Around 25 bodies were pulled out of the infirmary alone, according to an account by two political prisoners who were there, Abolfazl Ghadyani and Mehdi Mahmoudian, that was circulated by a relative. They also said dozens of conscripted soldiers were killed.
As night fell, inmates were shackled in pairs and loaded onto buses with whatever belongings they could carry, from clothes to food to larger objects such as refrigerators. Around 70 women were transferred to Qarchak Prison, where they shared two rooms and two bathrooms between them, according to Amnesty. Some 180 men were sent to Greater Tehran Central Penitentiary, commonly known as Fashafouyeh Prison.
Both prisons are crammed, hot and lack basic facilities such as access to clean drinking water and enough beds for everyone, according to statements by several prisoners circulated by their supporters and rights groups. Many inmates were transferred from Evin in such a hurry they weren't able to carry their medication.
Kurdish activist Varisheh Moradi and two other female political prisoners now in Qarchak described filthy, grime-covered walls and beds 'the size of coffins."

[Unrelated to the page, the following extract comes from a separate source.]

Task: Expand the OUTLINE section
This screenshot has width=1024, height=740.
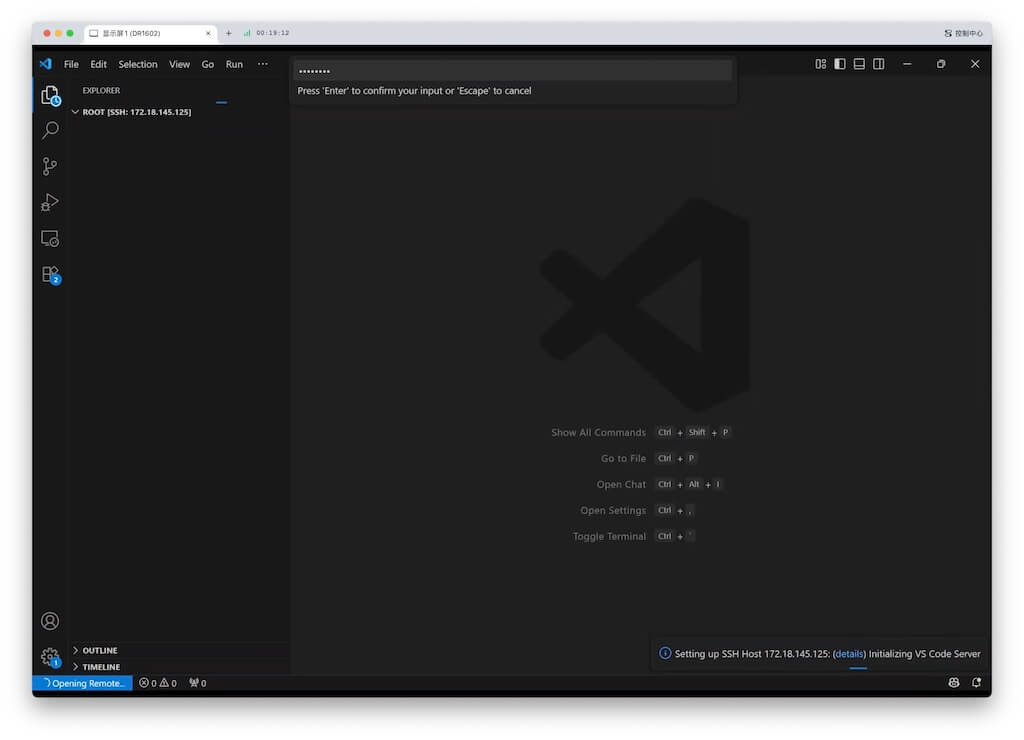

'Although we are in worse conditions than before the transfer," the three prisoners said in a letter shared by activists and rights groups, 'the current conditions will not hinder our fight."
Fashafouyeh Prison is no better. The air is suffocating, and the beds are infested with bedbugs.
'This prison cannot absorb its own inmates, let alone new arrivals," Reza Khandan, an imprisoned Iranian human rights activist, said in a recorded phone call distributed through his Instagram account and shared by rights groups. 'The hygiene and health situation is catastrophic."
Djalali, the Swedish-Iranian dual national, was transferred to Fashafouyeh along with other male prisoners on the night of June 23, according to Ghadyani and Mahmoudian, who saw him there.
'However, immediately after entering the prison, he was hastily separated from the others and transferred to an unknown location," they said.
Djalali's wife still didn't know his whereabouts.